Data to examine:
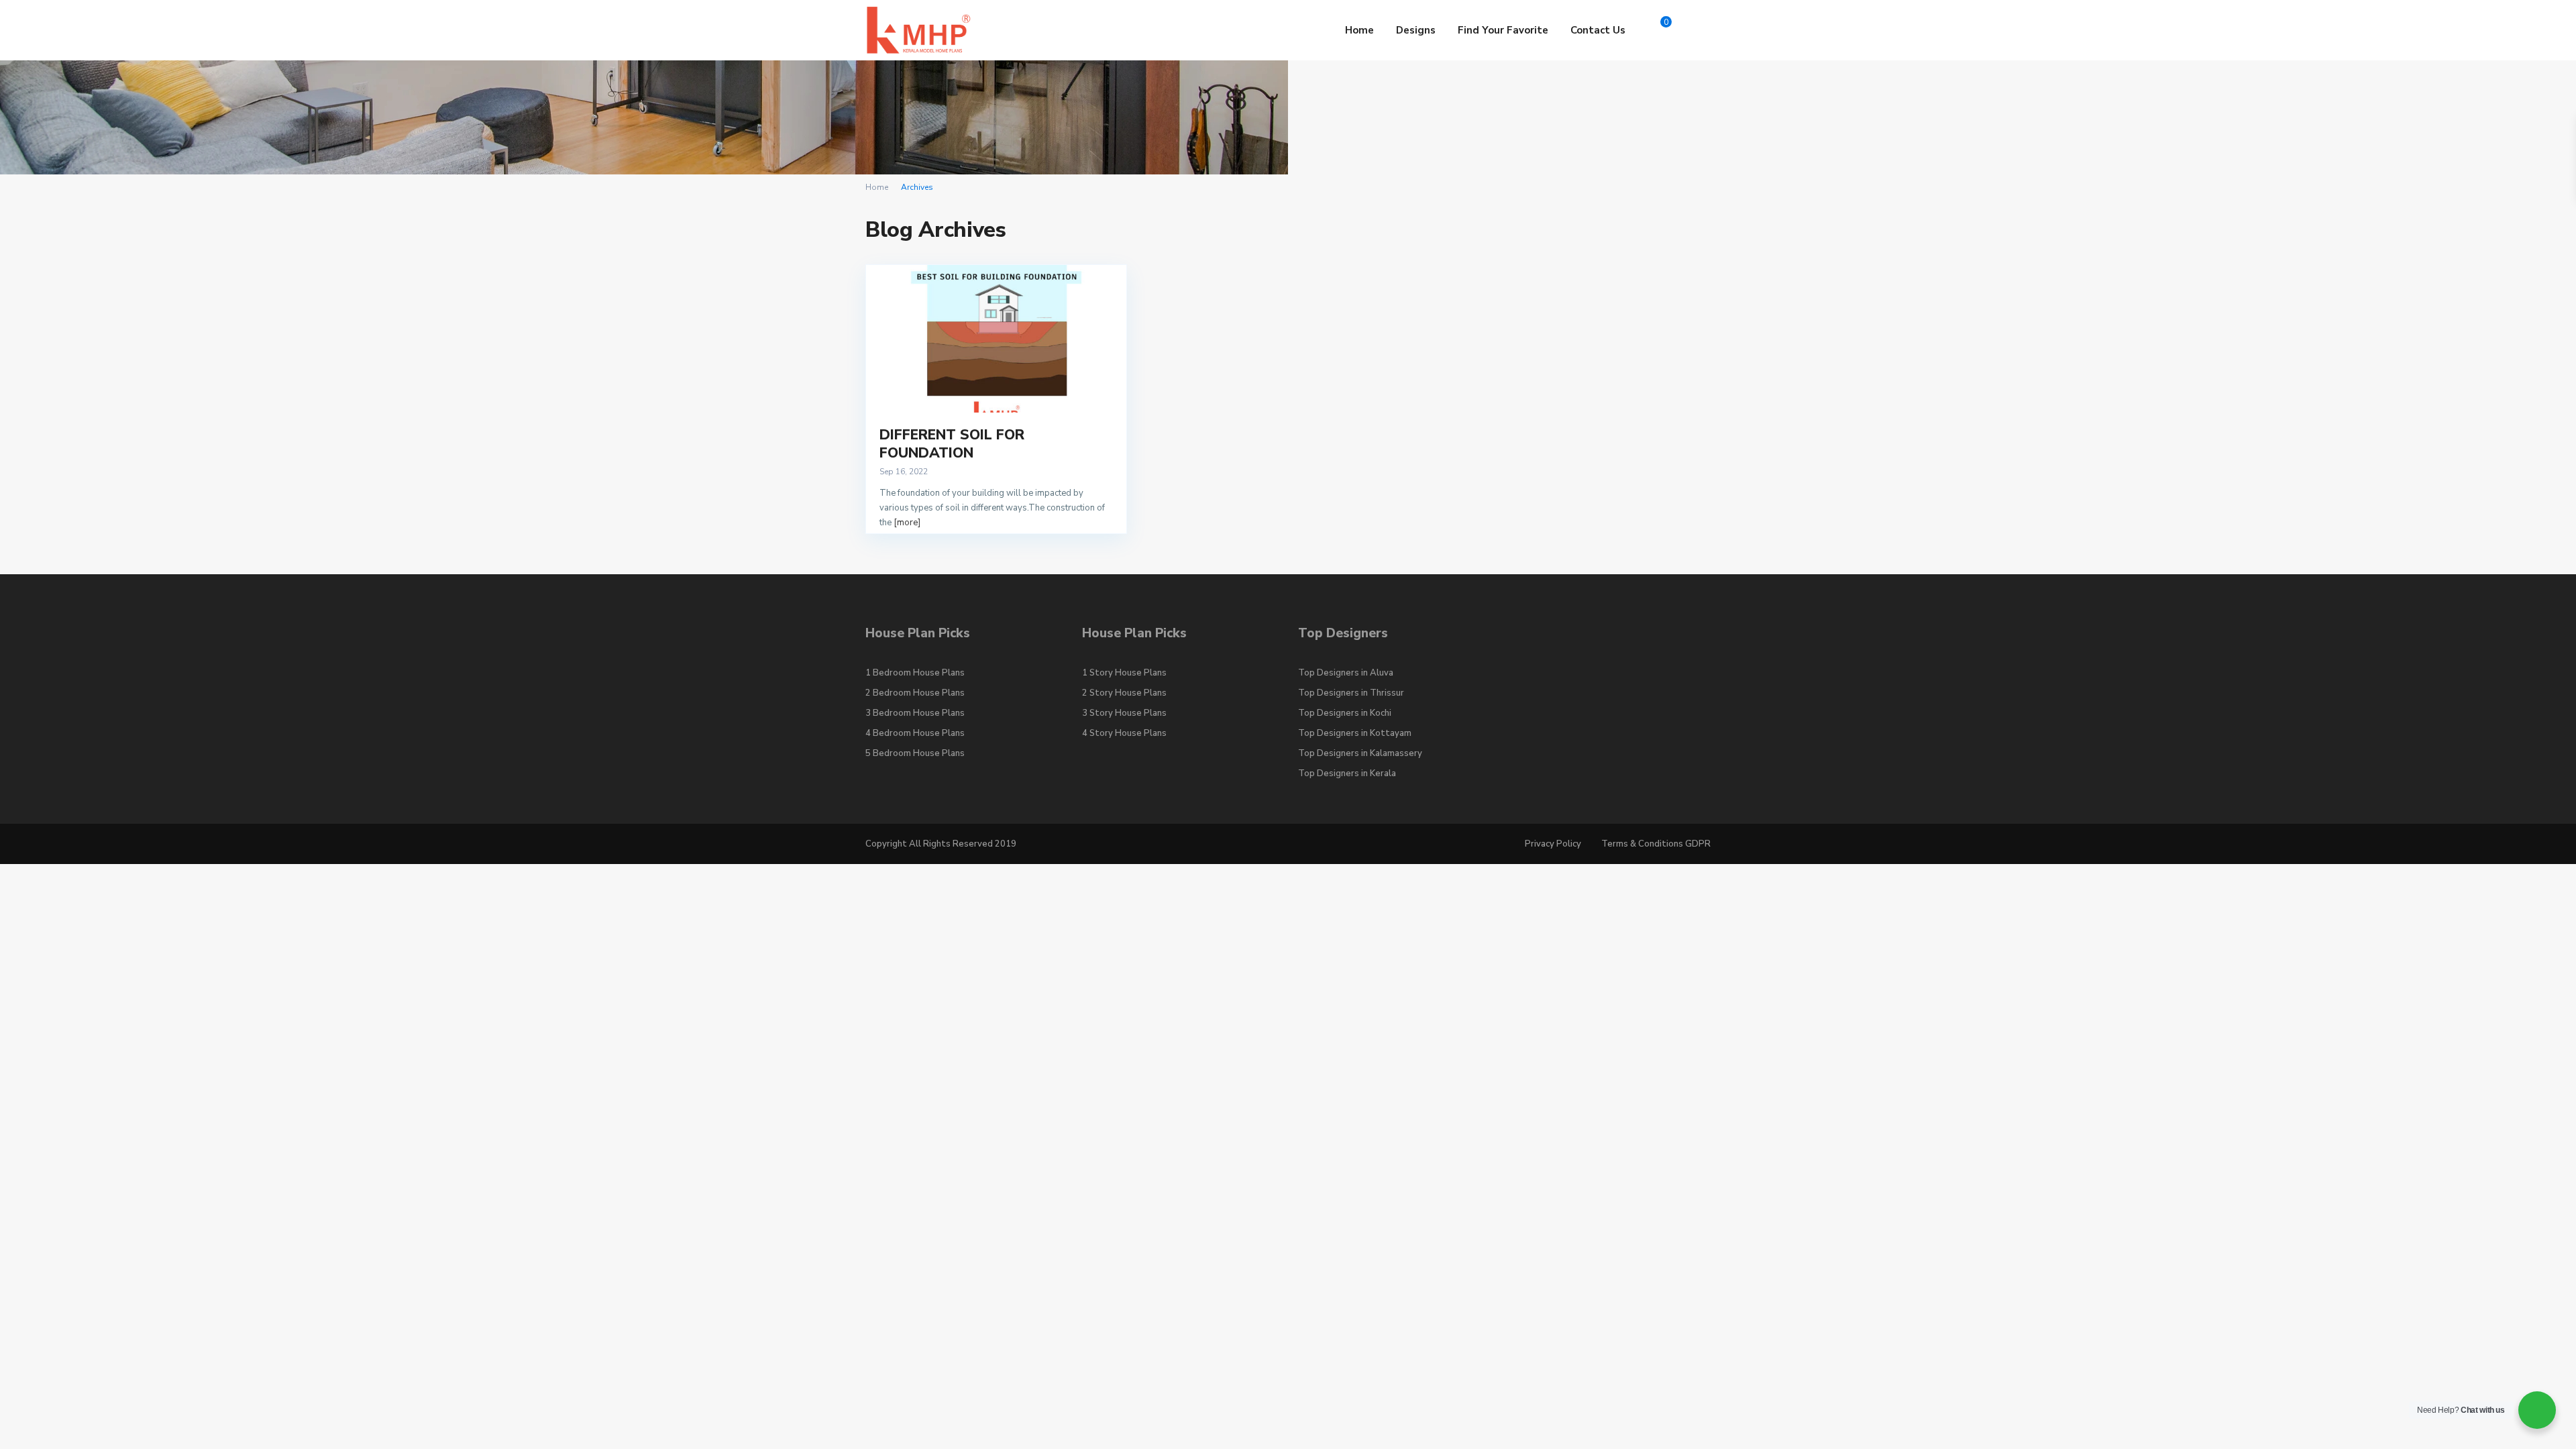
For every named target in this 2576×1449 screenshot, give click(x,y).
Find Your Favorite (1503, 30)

...

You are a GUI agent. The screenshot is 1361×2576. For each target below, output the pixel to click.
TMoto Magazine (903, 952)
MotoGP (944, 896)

What this task involves:
Each line above from the one with "For every named" up to and including the one with "Find Your Favorite (1503, 30)" must be set down exactly, and no line outside that span may appear.

Exercise response:
For every named target in this 2576×1449 screenshot, give click(x,y).
Find Your Favorite (1503, 30)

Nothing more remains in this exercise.